International   |   Steven Ertelt   |   Nov 17, 2008   |   9:00AM   |   WASHINGTON, DC

Jamaica Government Continues Hearings on Measure to Legalize Abortions

by Paul Nowak
LifeNews.com Staff Writer
November 17, 2008

Kingston, Jamaica (LifeNews.com) — The Jamaica governmental committee considering the legalization of abortion heard from advocates on both sides of the issue last week during a public forum. Pro-life advocates presented tens of thousands of signatures from residents opposed to a measure allowing abortions.

The government is considering a proposal to legalize abortions for any
reason up to 22 weeks of pregnancy.

Dr. Doreen Brady-West, chair of the Coalition for the Defence of Life gave a compelling presentation that included signatures of 87,000 Jamaicans opposed to legalizing abortion.

She also showed a graphic video that depicted several abortion procedures, which few of the committee members could watch without averting their eyes.

Health Minister and Committee Chair Rudyard "Ruddy" Spencer left the chamber during the video "I can’t even question you on the film," he told Brady-West later. "I am a weakling when it comes to certain things."

Brady-West counseled the committee to examine all the related issues, and to improve antenatal care and take stronger measures against perpetrators of sexual crimes, instead of embracing abortion.

Proponents of legalizing abortion in Jamaica have repeatedly cited a need for the practice to address the problem of a high female mortality rate, which they ascribe to unsafe and illegal abortions. Dr. Wayne West, of the Coalition for the Defence of Life, reviewed the data and asked for a specific link to support this theory.

"From the period 2001 to 2007 there were three maternal deaths as a result of abortion out of more than 300 maternal deaths," said West. "Where is the evidence? I am still asking that question."

Susan Folks Goldson, an attorney with the Coalition of Lawyers for the Defence of the Unborn, expressed concern about the legislative changes proposed by the Abortion Policy Review Advisory Group.

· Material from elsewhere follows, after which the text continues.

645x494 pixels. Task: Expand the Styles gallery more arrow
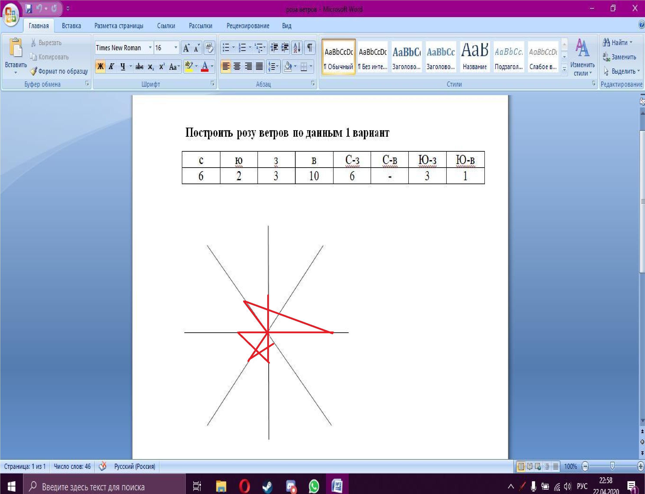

"We have recommendations as to why we should change the law, but the
approach being taken gives me cause for concern," said Goldson. "Abortion can be done up to 22 weeks on demand and over 22 weeks may be terminated for a variety of reasons. That is too vague for my liking."

Specifically, Goldson mentioned provisions that an abortion could be procured if the child was physically or mentally abnormal.

"What is physically handicapped, is that Down’s Syndrome? What about the rights of the child?" asked Goldson. "Jamaica would be better served by emphasizing the sanctity and the preservation of life. If we are going to err let us err on the side of the preservation of life."

Currently, Jamaican law considers all abortions to be unlawful, but the law is seldom enforced.

In May, the national nurses association said the government’s time and money would be better spent promoting better health care than promoting abortions.

Members of the Nurses’ Association of Jamaica (NAJ) say that’s wrongheaded and NAJ president Edith Allwood-Anderson says her group will actively oppose any attempt by Parliament to legalize abortion.

"Any attempt by any government to make abortion widely available will be met by extensive agitation and opposition from us (members of the NAJ)," she said.

"Abortion leads to psychological, self-esteem and medical problems and a change in personality. It will cost you more to treat these women in the long run. There are also others who will never get pregnant again," the nurse added.